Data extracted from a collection

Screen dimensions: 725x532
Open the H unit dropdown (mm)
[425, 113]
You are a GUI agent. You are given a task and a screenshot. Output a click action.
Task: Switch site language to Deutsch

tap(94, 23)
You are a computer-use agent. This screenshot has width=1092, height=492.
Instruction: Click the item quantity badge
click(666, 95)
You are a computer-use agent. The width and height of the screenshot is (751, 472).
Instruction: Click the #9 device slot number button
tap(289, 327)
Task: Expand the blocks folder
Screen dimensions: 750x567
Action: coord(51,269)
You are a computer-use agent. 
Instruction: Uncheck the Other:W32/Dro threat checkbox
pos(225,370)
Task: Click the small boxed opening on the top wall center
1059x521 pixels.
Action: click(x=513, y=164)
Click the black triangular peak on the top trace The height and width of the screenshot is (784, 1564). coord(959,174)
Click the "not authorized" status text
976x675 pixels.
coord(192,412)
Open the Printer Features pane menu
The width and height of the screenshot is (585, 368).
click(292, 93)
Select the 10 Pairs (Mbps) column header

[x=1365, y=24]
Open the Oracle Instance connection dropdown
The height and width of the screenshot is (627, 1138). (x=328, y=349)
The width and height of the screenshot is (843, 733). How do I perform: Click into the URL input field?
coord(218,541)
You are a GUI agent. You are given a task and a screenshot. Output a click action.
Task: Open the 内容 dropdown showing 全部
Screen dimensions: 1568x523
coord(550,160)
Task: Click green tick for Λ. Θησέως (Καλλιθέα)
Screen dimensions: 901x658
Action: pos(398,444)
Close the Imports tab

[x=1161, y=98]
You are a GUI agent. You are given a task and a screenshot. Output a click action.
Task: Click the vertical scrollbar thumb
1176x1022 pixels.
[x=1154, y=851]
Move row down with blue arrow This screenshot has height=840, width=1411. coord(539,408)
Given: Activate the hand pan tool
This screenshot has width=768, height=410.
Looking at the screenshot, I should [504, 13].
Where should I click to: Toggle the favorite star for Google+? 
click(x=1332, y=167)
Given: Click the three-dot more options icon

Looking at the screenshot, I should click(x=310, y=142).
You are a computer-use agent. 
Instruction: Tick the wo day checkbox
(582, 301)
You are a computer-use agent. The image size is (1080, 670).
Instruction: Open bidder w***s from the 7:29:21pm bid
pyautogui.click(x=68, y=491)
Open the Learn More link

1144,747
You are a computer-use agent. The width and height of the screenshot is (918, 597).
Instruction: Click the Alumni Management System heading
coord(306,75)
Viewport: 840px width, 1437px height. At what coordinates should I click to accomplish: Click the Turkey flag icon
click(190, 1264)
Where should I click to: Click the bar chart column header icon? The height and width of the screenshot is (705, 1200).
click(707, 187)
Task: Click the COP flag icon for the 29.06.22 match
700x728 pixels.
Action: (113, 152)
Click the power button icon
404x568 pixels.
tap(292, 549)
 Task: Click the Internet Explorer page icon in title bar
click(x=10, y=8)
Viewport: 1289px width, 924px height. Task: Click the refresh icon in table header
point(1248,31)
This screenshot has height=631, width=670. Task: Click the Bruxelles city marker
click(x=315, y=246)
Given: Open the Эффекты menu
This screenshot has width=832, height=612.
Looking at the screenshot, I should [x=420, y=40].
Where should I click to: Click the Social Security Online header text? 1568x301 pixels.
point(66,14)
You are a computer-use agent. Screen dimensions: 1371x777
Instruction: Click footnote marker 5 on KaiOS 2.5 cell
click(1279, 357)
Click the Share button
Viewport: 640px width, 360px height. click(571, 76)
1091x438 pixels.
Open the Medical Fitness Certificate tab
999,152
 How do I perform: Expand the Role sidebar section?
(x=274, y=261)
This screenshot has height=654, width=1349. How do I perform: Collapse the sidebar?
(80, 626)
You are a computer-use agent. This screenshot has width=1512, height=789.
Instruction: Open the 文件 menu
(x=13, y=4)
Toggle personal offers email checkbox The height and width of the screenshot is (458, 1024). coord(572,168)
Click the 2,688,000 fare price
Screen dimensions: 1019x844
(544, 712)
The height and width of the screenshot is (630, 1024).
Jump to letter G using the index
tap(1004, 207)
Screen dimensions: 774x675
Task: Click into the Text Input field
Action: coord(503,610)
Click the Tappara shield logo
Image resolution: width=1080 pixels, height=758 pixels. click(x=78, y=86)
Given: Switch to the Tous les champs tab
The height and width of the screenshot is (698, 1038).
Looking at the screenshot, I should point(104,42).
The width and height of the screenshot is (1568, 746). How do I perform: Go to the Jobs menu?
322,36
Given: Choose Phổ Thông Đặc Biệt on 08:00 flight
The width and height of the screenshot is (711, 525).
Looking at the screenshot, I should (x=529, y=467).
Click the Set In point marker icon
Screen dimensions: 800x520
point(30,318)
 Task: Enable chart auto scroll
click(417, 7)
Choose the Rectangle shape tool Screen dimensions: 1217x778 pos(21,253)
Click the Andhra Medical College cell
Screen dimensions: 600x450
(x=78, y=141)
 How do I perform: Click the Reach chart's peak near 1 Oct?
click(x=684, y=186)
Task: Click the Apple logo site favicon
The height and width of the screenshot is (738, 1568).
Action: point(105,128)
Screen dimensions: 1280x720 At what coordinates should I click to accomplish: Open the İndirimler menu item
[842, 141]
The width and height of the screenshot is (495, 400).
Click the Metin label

WHAT YOU WILL DO:
Could you copy out every record above exactly as it appears?

OUTPUT:
Screen dimensions: 725x532
Open the H unit dropdown (mm)
[425, 113]
You are a GUI agent. You are given a task and a screenshot. Output a click action.
Task: Switch site language to Deutsch

tap(94, 23)
You are a computer-use agent. This screenshot has width=1092, height=492.
Instruction: Click the item quantity badge
click(666, 95)
You are a computer-use agent. The width and height of the screenshot is (751, 472).
Instruction: Click the #9 device slot number button
tap(289, 327)
Task: Expand the blocks folder
Screen dimensions: 750x567
Action: coord(51,269)
You are a computer-use agent. 
Instruction: Uncheck the Other:W32/Dro threat checkbox
pos(225,370)
Task: Click the small boxed opening on the top wall center
1059x521 pixels.
Action: click(x=513, y=164)
Click the black triangular peak on the top trace The height and width of the screenshot is (784, 1564). coord(959,174)
Click the "not authorized" status text
976x675 pixels.
coord(192,412)
Open the Printer Features pane menu
The width and height of the screenshot is (585, 368).
click(292, 93)
Select the 10 Pairs (Mbps) column header

[x=1365, y=24]
Open the Oracle Instance connection dropdown
The height and width of the screenshot is (627, 1138). (x=328, y=349)
The width and height of the screenshot is (843, 733). How do I perform: Click into the URL input field?
coord(218,541)
You are a GUI agent. You are given a task and a screenshot. Output a click action.
Task: Open the 内容 dropdown showing 全部
Screen dimensions: 1568x523
coord(550,160)
Task: Click green tick for Λ. Θησέως (Καλλιθέα)
Screen dimensions: 901x658
Action: pos(398,444)
Close the Imports tab

[x=1161, y=98]
You are a GUI agent. You are given a task and a screenshot. Output a click action.
Task: Click the vertical scrollbar thumb
1176x1022 pixels.
[x=1154, y=851]
Move row down with blue arrow This screenshot has height=840, width=1411. coord(539,408)
Given: Activate the hand pan tool
This screenshot has width=768, height=410.
Looking at the screenshot, I should [504, 13].
Where should I click to: Toggle the favorite star for Google+? 
click(x=1332, y=167)
Given: Click the three-dot more options icon

Looking at the screenshot, I should click(x=310, y=142).
You are a computer-use agent. 
Instruction: Tick the wo day checkbox
(582, 301)
You are a computer-use agent. The image size is (1080, 670).
Instruction: Open bidder w***s from the 7:29:21pm bid
pyautogui.click(x=68, y=491)
Open the Learn More link

1144,747
You are a computer-use agent. The width and height of the screenshot is (918, 597).
Instruction: Click the Alumni Management System heading
coord(306,75)
Viewport: 840px width, 1437px height. At what coordinates should I click to accomplish: Click the Turkey flag icon
click(190, 1264)
Where should I click to: Click the bar chart column header icon? The height and width of the screenshot is (705, 1200).
click(707, 187)
Task: Click the COP flag icon for the 29.06.22 match
700x728 pixels.
Action: (113, 152)
Click the power button icon
404x568 pixels.
tap(292, 549)
 Task: Click the Internet Explorer page icon in title bar
click(x=10, y=8)
Viewport: 1289px width, 924px height. Task: Click the refresh icon in table header
point(1248,31)
This screenshot has height=631, width=670. Task: Click the Bruxelles city marker
click(x=315, y=246)
Given: Open the Эффекты menu
This screenshot has width=832, height=612.
Looking at the screenshot, I should [x=420, y=40].
Where should I click to: Click the Social Security Online header text? 1568x301 pixels.
point(66,14)
You are a computer-use agent. Screen dimensions: 1371x777
Instruction: Click footnote marker 5 on KaiOS 2.5 cell
click(1279, 357)
Click the Share button
Viewport: 640px width, 360px height. click(571, 76)
1091x438 pixels.
Open the Medical Fitness Certificate tab
999,152
 How do I perform: Expand the Role sidebar section?
(x=274, y=261)
This screenshot has height=654, width=1349. How do I perform: Collapse the sidebar?
(80, 626)
You are a computer-use agent. This screenshot has width=1512, height=789.
Instruction: Open the 文件 menu
(x=13, y=4)
Toggle personal offers email checkbox The height and width of the screenshot is (458, 1024). coord(572,168)
Click the 2,688,000 fare price
Screen dimensions: 1019x844
(544, 712)
The height and width of the screenshot is (630, 1024).
Jump to letter G using the index
tap(1004, 207)
Screen dimensions: 774x675
Task: Click into the Text Input field
Action: coord(503,610)
Click the Tappara shield logo
Image resolution: width=1080 pixels, height=758 pixels. click(x=78, y=86)
Given: Switch to the Tous les champs tab
The height and width of the screenshot is (698, 1038).
Looking at the screenshot, I should point(104,42).
The width and height of the screenshot is (1568, 746). How do I perform: Go to the Jobs menu?
322,36
Given: Choose Phổ Thông Đặc Biệt on 08:00 flight
The width and height of the screenshot is (711, 525).
Looking at the screenshot, I should (x=529, y=467).
Click the Set In point marker icon
Screen dimensions: 800x520
point(30,318)
 Task: Enable chart auto scroll
click(417, 7)
Choose the Rectangle shape tool Screen dimensions: 1217x778 pos(21,253)
Click the Andhra Medical College cell
Screen dimensions: 600x450
(x=78, y=141)
 How do I perform: Click the Reach chart's peak near 1 Oct?
click(x=684, y=186)
Task: Click the Apple logo site favicon
The height and width of the screenshot is (738, 1568).
Action: point(105,128)
Screen dimensions: 1280x720 At what coordinates should I click to accomplish: Open the İndirimler menu item
[842, 141]
The width and height of the screenshot is (495, 400).
Click the Metin label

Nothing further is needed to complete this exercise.